*** Testo di partenza

Rosso Puddinga 2019 Il Vecchio Poggio

Rosso Puddinga 2019 Il Vecchio Poggio

di Roberto Giuliani

Il Lazio è una regione piena di contraddizioni, non è l’unica certo, ma io che ci vivo soffro particolarmente della forte difficoltà a fare gruppo, non solo tra produttori di vino, ma direi in tutto il comparto che dovrebbe promuovere i diversi territori, sul piano dell’accoglienza, dei servizi e dell’enogastronomia. Non è che non manchino gli eventi, ma spesso e volentieri sono squisitamente locali, per la gente del posto. E questo è grave tanto più se consideriamo che negli ultimi vent’anni la qualità dei vini e dei prodotti alimentari è cresciuta sensibilmente, basterebbe farsi un giro per le cantine dei Castelli Romani per capire quanto siano cresciute denominazioni di origine come Frascati e Montecompatri Colonna. Ma sono cresciute anche le aree intorno a Cori (LT), in quelle del Cesanese (del Piglio, di Olevano Romano e di Affile) nella Tuscia viterbese (dove al contrario grazie anche agli sforzi di Carlo Zucchetti la promozione non manca), nell’alto Reatino e nel Frusinate. Ci sono ottime aziende in tanti piccoli comuni che fuori regione sono praticamente sconosciuti, come Zagarolo, Cerveteri, Sutri, Vignanello, Tarquinia e potrei andare avanti a lungo.

Rosso Puddinga 2019 Il Vecchio Poggio

Rosso Puddinga 2019 Il Vecchio Poggio

Bene, per Garantito Igp ho deciso di soffermarmi su una recente realtà del Frusinate, Il Vecchio Poggio, per la precisione a Isola del Liri, un borgo che vale davvero la pena visitare, con una doppia cascata (formate da due bracci del fiume Liri, a sinistra la Cascata Grande proprio al centro del paese, verticale e alta quasi 30 metri, a destra la Cascata del Valcatoio, più inclinata e utilizzata per alimentare un impianto elettrico) e il bellissimo Castello Boncompagni Viscogliosi.

******
*** Righe estratte

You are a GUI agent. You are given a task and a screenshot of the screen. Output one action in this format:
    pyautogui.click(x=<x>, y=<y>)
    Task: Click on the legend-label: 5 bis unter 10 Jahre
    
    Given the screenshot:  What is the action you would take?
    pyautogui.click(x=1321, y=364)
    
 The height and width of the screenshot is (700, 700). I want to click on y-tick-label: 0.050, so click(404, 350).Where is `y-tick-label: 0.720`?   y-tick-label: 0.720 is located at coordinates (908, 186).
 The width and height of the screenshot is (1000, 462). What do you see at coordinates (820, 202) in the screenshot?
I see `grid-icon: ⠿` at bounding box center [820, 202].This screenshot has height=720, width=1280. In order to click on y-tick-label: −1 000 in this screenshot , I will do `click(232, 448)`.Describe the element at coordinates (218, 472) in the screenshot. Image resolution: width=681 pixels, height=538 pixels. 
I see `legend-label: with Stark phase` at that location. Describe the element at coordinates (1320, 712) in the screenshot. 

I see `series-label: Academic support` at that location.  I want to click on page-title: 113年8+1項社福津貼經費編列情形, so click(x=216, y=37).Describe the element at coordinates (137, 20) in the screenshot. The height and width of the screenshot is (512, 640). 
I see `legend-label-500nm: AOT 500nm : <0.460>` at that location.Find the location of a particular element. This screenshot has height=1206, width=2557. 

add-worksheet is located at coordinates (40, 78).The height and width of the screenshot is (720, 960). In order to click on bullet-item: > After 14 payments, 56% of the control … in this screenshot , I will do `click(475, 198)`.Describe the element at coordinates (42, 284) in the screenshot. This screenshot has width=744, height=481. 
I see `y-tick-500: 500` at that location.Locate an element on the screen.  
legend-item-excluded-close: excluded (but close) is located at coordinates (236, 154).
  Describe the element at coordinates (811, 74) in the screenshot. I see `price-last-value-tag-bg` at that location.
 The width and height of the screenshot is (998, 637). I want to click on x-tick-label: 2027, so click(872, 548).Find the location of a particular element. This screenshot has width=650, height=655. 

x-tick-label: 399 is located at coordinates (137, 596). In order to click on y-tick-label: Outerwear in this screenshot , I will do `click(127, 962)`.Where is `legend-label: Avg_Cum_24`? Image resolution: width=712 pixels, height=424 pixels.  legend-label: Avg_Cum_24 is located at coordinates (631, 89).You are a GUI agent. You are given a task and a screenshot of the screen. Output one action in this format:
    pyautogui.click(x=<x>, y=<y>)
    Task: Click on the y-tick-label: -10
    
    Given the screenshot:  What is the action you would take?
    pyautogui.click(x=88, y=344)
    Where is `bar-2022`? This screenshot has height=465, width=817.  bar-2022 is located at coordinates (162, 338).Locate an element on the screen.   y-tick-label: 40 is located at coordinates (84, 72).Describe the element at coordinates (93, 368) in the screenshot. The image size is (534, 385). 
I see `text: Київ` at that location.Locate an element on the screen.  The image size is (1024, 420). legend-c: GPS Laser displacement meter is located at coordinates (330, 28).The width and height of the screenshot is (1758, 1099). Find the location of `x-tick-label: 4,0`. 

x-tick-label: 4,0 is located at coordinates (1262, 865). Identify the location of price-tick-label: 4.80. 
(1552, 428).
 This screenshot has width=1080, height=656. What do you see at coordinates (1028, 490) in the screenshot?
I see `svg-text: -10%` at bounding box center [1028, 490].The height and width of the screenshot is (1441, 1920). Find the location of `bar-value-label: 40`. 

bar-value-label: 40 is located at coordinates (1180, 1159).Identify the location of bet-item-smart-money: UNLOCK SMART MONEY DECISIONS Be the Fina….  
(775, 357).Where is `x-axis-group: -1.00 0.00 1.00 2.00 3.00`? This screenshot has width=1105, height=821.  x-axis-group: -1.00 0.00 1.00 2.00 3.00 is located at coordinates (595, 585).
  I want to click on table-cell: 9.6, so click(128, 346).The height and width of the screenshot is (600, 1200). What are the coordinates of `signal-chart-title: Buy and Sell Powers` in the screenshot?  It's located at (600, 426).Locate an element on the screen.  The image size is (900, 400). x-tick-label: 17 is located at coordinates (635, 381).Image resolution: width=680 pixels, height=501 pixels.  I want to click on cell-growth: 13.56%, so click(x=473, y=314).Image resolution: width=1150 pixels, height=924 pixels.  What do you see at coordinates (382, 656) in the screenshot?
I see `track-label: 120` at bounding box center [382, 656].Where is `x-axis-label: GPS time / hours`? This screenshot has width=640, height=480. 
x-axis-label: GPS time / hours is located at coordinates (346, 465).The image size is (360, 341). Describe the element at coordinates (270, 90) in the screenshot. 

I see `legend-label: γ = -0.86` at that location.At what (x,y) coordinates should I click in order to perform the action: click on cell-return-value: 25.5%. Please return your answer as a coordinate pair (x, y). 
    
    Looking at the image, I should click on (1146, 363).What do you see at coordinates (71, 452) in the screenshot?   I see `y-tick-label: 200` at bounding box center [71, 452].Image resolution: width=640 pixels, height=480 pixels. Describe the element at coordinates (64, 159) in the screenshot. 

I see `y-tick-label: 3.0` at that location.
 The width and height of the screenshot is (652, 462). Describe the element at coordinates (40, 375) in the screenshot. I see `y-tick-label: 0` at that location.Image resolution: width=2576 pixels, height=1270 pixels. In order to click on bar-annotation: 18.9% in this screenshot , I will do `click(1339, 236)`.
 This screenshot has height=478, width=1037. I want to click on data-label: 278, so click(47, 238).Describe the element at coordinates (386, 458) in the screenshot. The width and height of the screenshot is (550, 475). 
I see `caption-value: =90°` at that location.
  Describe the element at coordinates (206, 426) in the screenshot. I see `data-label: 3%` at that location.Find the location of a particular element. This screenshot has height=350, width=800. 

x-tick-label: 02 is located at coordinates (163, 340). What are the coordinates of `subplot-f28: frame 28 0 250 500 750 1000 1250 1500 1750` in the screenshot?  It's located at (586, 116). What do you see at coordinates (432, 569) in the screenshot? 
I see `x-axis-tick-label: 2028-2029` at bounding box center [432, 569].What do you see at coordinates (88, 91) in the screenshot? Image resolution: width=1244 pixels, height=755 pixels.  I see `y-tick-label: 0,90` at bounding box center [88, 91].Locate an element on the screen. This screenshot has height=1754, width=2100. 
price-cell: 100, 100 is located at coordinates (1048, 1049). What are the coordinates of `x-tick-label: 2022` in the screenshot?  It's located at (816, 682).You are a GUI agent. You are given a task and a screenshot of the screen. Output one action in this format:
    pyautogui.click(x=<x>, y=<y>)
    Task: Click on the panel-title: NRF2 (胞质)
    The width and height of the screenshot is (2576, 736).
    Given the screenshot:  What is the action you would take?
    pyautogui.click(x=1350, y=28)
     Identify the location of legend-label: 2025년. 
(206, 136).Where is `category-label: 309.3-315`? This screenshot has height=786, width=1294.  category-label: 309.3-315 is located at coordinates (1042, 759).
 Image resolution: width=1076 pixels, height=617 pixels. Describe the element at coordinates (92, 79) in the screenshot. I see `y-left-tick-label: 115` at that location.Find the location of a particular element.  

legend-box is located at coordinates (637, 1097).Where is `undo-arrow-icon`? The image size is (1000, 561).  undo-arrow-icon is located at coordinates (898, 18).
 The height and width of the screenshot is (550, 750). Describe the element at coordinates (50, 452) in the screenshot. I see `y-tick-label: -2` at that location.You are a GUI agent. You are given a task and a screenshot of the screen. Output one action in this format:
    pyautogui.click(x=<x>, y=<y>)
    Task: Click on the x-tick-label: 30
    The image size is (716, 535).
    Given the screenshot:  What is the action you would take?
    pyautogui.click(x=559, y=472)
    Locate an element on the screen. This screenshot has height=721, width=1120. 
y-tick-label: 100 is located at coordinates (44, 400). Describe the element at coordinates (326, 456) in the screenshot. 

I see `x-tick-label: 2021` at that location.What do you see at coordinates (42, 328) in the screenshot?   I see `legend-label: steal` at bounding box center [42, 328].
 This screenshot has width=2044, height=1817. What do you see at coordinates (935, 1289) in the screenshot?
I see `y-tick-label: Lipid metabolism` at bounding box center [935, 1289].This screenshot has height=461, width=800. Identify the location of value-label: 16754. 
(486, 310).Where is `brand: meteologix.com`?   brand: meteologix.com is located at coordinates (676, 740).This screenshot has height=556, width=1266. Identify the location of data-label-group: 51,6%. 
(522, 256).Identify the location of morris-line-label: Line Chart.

******

§ Compito 1
Indica se ciascuna affermazione concorda con il testo di partenza: (a) la Cascata Grande è alta quasi 30 metri; (b) nella Tuscia viterbese manca la promozione; (c) Il Vecchio Poggio si trova a Isola del Liri. Per ognuna rispondi sì o no e cita tra virgolette le parole del testo che lo stabiliscono.
§ Compito 2
Riassumi il testo di partenza in due frasi.
§ Compito 3
Prosegui il testo sul vino laziale dopo la frase che descrive Isola del Liri.

§ Risultato 1
(a) Sì: "verticale e alta quasi 30 metri".
(b) No: "dove al contrario grazie anche agli sforzi di Carlo Zucchetti la promozione non manca".
(c) Sì: "per la precisione a Isola del Liri".

§ Risultato 2
Il Lazio ha visto crescere sensibilmente negli ultimi vent'anni la qualità di vini e prodotti alimentari in molte aree, ma soffre della difficoltà a fare gruppo nella promozione dei territori, con eventi spesso solo locali e ottime aziende sconosciute fuori regione. L'autore sceglie di soffermarsi su Il Vecchio Poggio, una recente realtà di Isola del Liri, nel Frusinate, un borgo con una doppia cascata e il Castello Boncompagni Viscogliosi.

§ Risultato 3
Sulla collina sovrastante, a 340 metri di altitudine dimora l’azienda di Amedeo e Graziella, nata nel 2017 ma legata alla viticoltura dagli anni ’60, in cui la famiglia di Amedeo possedeva un vigneto e una casa colonica. Amedeo ha assistito fin da piccolo alle vendemmie, si è abituato all’odore del mosto e ha portato dentro di sé il segno indelebile del suo futuro.

Oggi insieme a Graziella e con la collaborazione del bravo enologo Gennaro Reale, una mia vecchia conoscenza, conduce meno di un ettaro di vigna, impiantata fra il 2008 e il 2015, dapprima 800mq di cabernet sauvignon e malvasia di Candia, esclusivamente per la famiglia, ma un bel “test” per capire le caratteristiche del terreno e la sua vocazione per la coltivazione della vite.

Nel 2013 un secondo impianto, questa volta a scopo produttivo, syrah, cabernet sauvignon e riesling, scelte non casuali, ma dettate da vecchie passioni di Amedeo e anche dalla disponibilità dei vivai della zona.

L’impostazione è stata da subito biologica, in vigneto si usa il sovescio e la lavorazione meccanica; recentemente si sono aggiunti vitigni più vicini alle tradizioni del territorio come il lecinaro, la passerina e l’angelica, un vitigno locale praticamente scomparso di cui sono riusciti a recuperare 200 barbatelle, da utilizzare a scopo di studio.

Allevamento a spalliera con potatura che segue il metodo Simonit e Sirch, cordone speronato per le uve rosse e Guyot monolaterale per quelle bianche, con rese tra 60 e 80 quintali per ettaro.

Al momento vengono prodotti 4 vini, io ho scelto per voi il rosso Puddinga (dal nome della pietra calcarea che avvolge le radici delle viti) 2019, un cabernet sauvignon, con una quota del 15% di syrah, affinato per 2 anni in anfore di ceramica fatte a mano di Francesco Tava, non viene né filtrato né chiarificato.

Nel calice mostra un bel colore rubino profondo ma non eccessivamente concentrato, il bouquet è pulitissimo, la classe di Gennaro si fa sentire subito, non c’è forzatura alcuna, i profumi richiamano immediatamente frutti carnosi, prugna, ribes nero, mora selvatica, sbuffi di cacao e liquirizia, ematite, leggero tabacco, ma anche richiami a fiori rossi macerati, molto piacevole.

All’assaggio arriva quel tocco speziato offerto dal syrah, che richiama il pepe ma anche il cardamomo; tannino fine e ben integrato, giusta freschezza e una vena salina che accentua la profondità del finale. Un vino segnato da due aspetti apparentemente in antitesi, ovvero intensità e bevibilità, viene voglia di berne ancora e ancora, lo trovate poco sopra i 20 euro, non fatevelo scappare!